Konzeptauditverfahren

Bei einem neuen oder konzeptionell grundlegend überarbeiteten Studiengang muss eine Neubewertung der Umsetzung fachlich-inhaltlicher Akkreditierungskriterien im neuen Studienprogramm verstärkt durch das eigene, interne QM-System erfolgen, d.h. in erster Linie durch die/den Studiendekan*in sowie die hochschulinternen Fachkolleg*innen und anschließend durch ein Konzeptauditteam unter Einbezug externer Expertise. Der Studiengang wird dabei unterstützt vom Prorektorat Studium und Lehre, der Stabsstelle Zentrales QM und der studentischen Abteilung.
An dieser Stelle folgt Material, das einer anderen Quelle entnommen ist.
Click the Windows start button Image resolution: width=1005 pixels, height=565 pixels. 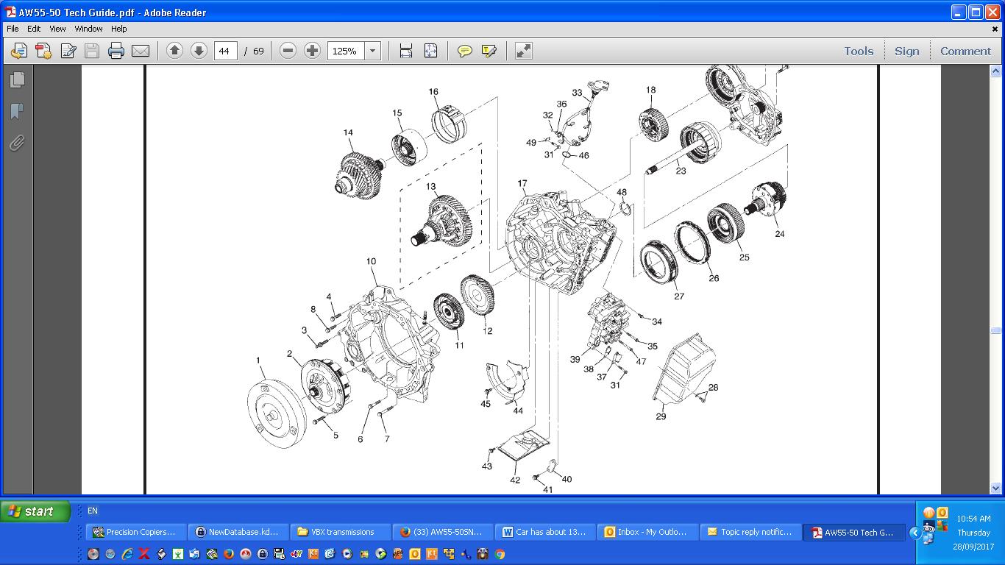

Das Konzeptauditteam diskutiert im Rahmen einer Teamsitzung über die Neugestaltung des Studiengangs auf Basis eines Studiengangkonzepts und weiteren Unterlagen (StuPO, Modulhandbuch, Kompetenzmatrix, Auswahlsatzung bzw. Zulassungssatzung usw.), überprüft die Umsetzung insbesondere der fachlich-inhaltlichen Akkreditierungskriterien und gibt eine Stellungnahme ab. Hierbei können auch wertvolle Empfehlungen und Hinweise zur (Weiter)entwicklung des Studiengangs erhalten werden.
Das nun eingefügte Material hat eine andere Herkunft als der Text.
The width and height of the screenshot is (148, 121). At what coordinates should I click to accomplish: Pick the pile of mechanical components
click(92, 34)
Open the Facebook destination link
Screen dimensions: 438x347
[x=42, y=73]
Beim Konzeptaudit eines konzeptionell grundlegend überarbeiteten Studiengangs wird dem Gutachter*innenteam auf Basis qualitativer und quantitativer Kennzahlen eine Wirkungsanalyse vorgestellt: Diese beinhaltet eine Übersicht über Maßnahmen und Zielerreichung aus dem letzten Zyklus sowie entsprechende Schlussfolgerungen, welche zu der konzeptionellen Änderung im Studiengang führten.